There are power companies out there that are doing it well, so it pays to ask the question to save yourself some angst.
5. Can you help me get a solar upgrade or battery?
With the cost of batteries falling each year and governments now introducing rebates, solar batteries will soon become financially achievable and the next step for many solar households.
If you’ve got solar, it’s important to know you’ve got a team of experts by your side to help you work out when it’s time to upgrade.
Do they offer solar products and batteries? Can they help you choose the right products for your home? Will they help you get it installed?
Make sure you choose a power company that will help you navigate the advancements in solar technology and help you figure out the best next step for you.
6. How do you make your money?
Be bold – ask the question. Most power companies rely on you using lots of electricity to make a profit. Why? Because they own power plants and other generation assets, which help them make millions by feeding power into the grid and on to customers.
Their profits are directly tied to the usage rate they pass on to customers, giving them a huge incentive to focus on selling you more electricity.
This isn’t great for solar households, because you use less electricity. To these companies, solar homes are bad for business because they don’t buy as much power as everyone else, and ask to be paid when they feed electricity into the network.

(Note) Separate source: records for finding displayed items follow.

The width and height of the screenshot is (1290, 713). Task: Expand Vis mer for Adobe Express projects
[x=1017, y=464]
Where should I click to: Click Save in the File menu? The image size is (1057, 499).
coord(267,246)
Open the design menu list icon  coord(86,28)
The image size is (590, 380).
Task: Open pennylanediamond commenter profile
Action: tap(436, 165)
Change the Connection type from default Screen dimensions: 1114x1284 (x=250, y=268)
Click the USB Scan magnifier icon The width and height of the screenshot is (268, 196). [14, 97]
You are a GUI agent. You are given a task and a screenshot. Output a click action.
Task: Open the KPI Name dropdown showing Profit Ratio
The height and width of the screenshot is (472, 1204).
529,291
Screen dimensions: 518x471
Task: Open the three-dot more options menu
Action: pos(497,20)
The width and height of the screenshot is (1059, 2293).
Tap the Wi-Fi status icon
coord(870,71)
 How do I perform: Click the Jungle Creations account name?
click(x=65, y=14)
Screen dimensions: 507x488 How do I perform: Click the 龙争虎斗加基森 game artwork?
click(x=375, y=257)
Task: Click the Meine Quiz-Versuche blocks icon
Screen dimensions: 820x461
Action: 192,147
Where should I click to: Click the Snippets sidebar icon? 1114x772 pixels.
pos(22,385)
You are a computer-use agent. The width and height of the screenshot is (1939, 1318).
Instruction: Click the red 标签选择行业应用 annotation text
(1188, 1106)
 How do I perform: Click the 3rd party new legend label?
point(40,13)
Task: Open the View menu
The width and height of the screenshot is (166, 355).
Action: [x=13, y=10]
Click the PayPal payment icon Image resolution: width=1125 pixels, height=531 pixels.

Look for a power company that doesn’t tie its profit to your use of electricity (your usage rate). That way you can be confident you’re with a power company that has no vested interest in getting you to buy more electricity and can instead focus on helping you use your solar more effectively, buy less grid electricity and save.
7. What additional value can you offer me on top of my premium FiT?
For solar customers on a prized premium feed-in tariff (pFiT), it can be tempting to stay put for fear of losing it. But despite what some people may tell you, you can take your pFiT with you.
What is true, is that not all power companies add their standard feed-in tariff to the PFiT amount you’re receiving from the government – they just offer the bare minimum of what they are required to pay. S
o be sure to ask how much you’ll get for your solar exports when you’re looking for a new power company.